A stock style firewall from RepMin was installed and I included RepMin’s resin grill shell made for the Model Car Garage p/e Deuce grill. The interior was to be the Lyle Willits mastered tuck’n’ roll offering. The whitewalls and steelies were also courtesy of RepMin. My early mockups include baby Moons and chrome beauty rings from an AMT ’40 Ford Sedan Delivery kit, but these found their way on to another build. In the final version I have used “V8” hubcaps from a Revell ’40 Ford Standard, and decided against beauty rings because they removed too much color from the wheels. The Hoving traditional chassis used chassis parts from the Revell “rat rod” ‘29/’30 Ford RPU/Sedan kits and I also threw in a quick change rear end and finned Buick drum brakes, also from RepMin.
As it turned out the Hoving chassis was quite thin and fragile. Combined with the decidedly fiddly Revell posable front suspension and novice modeling skills when it came to handling resin parts, the project began to go south pretty quickly. First of all I painted and assembled as I went along, rarely test fitting and giving little thought to the sequence I should follow for clean work and structurally strong results. Soon I was breaking parts, smudging paint and generally messing up bad. The project went into a Revell ’32 Ford Roadster box marked “50’s HiBoy” and sat on a shelf until last month when I thought I would tackle it again.
Over the years I had forgotten how badly things had gone. The car had fallen on the floor at one point and the right front horn of the chassis rails had snapped off.
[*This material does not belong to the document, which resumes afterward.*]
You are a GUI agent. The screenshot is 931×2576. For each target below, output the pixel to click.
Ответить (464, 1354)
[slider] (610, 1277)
I had fiddled with the front suspension so much I had worn off the kingpins on the left side of the front axle. And there were whole areas I had never settled on, like what front locating arms I would use (I have used chrome hairpins from a Revell Deuce 5-window kit – which didn’t exist back then…). I had even attempted to detail the finned heads by giving them a red wash which only succeeded in turning them a lurid chrome pink! Yikes!
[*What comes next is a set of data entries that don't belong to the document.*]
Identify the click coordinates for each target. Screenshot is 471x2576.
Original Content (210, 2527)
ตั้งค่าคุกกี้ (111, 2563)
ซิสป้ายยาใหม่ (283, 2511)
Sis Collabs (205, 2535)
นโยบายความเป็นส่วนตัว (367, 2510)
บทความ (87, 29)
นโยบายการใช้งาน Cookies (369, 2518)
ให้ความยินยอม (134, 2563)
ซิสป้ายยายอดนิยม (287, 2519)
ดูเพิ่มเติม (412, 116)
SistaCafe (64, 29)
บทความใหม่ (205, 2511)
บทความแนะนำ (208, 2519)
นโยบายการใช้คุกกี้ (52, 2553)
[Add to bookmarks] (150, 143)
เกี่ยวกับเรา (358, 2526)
Fortunately I’ve learned a few things since then. So I started by ditching the resin chassis, only saving the rear suspension and the rear crossmember. I fabricated a new chassis based on Revell Deuce rails. The stance on the original build was horrible, either pan flat or even slightly nose high in some mockups. This time around I did my usual thing of shaving some leaves off the front spring and hogging out the front crossmember in order to lower the front end. This routine is generally good for at least 3+ inches of additional drop and the new chassis has a conservative but handsome big ‘n’ little rake to it. I repaired the left front corner by drilling out the axle end and installing wire kingpins. With new heads, intake manifold and carbs (the originals had long ago been stolen for another build) from a Revell ’40 Ford Street Rod the motor got a thorough freshening up. And finally I was able to do something I had wanted to do originally but simply didn’t know how to do cleanly – chop the windshield, which has about 2 ½ scale inches taken out of it.
The body and chassis were painted Duplicolor Aquamarine Blue five years ago and somehow it has survived intact. To say it is well cured would be an understatement. It polished out nicely. The AMT ’49 Ford steering wheel also survived. The interior was finished in Testors Acryl Guards Red.
Today I doubt that I would rely quite so heavily on aftermarket parts. At the time I might have had a dozen kits in my stash and had very little knowledge about where to find the parts I needed for my builds.
Overall it looks very much like I wanted it to look back then, but with far fewer compromises than I had originally been willing to make.